**Task instructions:**
The required result is an exact copy of the material from the line with "Focus the workspace" through its final line, both ends included.

※ ※ ※

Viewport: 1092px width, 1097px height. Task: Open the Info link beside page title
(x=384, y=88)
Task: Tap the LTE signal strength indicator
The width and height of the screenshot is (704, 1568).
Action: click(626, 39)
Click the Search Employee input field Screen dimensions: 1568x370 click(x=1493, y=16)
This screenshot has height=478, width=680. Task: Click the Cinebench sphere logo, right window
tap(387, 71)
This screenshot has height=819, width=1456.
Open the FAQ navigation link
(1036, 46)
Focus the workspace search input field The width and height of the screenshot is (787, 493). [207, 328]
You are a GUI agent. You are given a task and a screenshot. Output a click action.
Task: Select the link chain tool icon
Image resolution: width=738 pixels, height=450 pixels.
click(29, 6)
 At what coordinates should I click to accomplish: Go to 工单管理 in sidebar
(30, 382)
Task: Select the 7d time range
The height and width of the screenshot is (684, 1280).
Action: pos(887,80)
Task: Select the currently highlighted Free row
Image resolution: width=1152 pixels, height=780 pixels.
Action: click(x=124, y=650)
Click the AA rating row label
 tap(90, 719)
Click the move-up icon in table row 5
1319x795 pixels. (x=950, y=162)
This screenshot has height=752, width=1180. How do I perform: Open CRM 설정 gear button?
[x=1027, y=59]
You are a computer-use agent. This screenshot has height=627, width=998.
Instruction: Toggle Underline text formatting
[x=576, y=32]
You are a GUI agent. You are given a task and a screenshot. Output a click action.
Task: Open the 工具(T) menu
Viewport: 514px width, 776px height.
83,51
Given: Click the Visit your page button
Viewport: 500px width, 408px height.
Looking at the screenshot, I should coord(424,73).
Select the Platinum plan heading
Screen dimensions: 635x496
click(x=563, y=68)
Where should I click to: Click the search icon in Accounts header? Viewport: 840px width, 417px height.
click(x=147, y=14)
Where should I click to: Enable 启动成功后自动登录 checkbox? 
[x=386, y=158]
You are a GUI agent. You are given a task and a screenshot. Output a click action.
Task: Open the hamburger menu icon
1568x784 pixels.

※ ※ ※

**Answer to this problem:**
Focus the workspace search input field The width and height of the screenshot is (787, 493). [207, 328]
You are a GUI agent. You are given a task and a screenshot. Output a click action.
Task: Select the link chain tool icon
Image resolution: width=738 pixels, height=450 pixels.
click(29, 6)
 At what coordinates should I click to accomplish: Go to 工单管理 in sidebar
(30, 382)
Task: Select the 7d time range
The height and width of the screenshot is (684, 1280).
Action: pos(887,80)
Task: Select the currently highlighted Free row
Image resolution: width=1152 pixels, height=780 pixels.
Action: click(x=124, y=650)
Click the AA rating row label
 tap(90, 719)
Click the move-up icon in table row 5
1319x795 pixels. (x=950, y=162)
This screenshot has height=752, width=1180. How do I perform: Open CRM 설정 gear button?
[x=1027, y=59]
You are a computer-use agent. This screenshot has height=627, width=998.
Instruction: Toggle Underline text formatting
[x=576, y=32]
You are a GUI agent. You are given a task and a screenshot. Output a click action.
Task: Open the 工具(T) menu
Viewport: 514px width, 776px height.
83,51
Given: Click the Visit your page button
Viewport: 500px width, 408px height.
Looking at the screenshot, I should coord(424,73).
Select the Platinum plan heading
Screen dimensions: 635x496
click(x=563, y=68)
Where should I click to: Click the search icon in Accounts header? Viewport: 840px width, 417px height.
click(x=147, y=14)
Where should I click to: Enable 启动成功后自动登录 checkbox? 
[x=386, y=158]
You are a GUI agent. You are given a task and a screenshot. Output a click action.
Task: Open the hamburger menu icon
1568x784 pixels.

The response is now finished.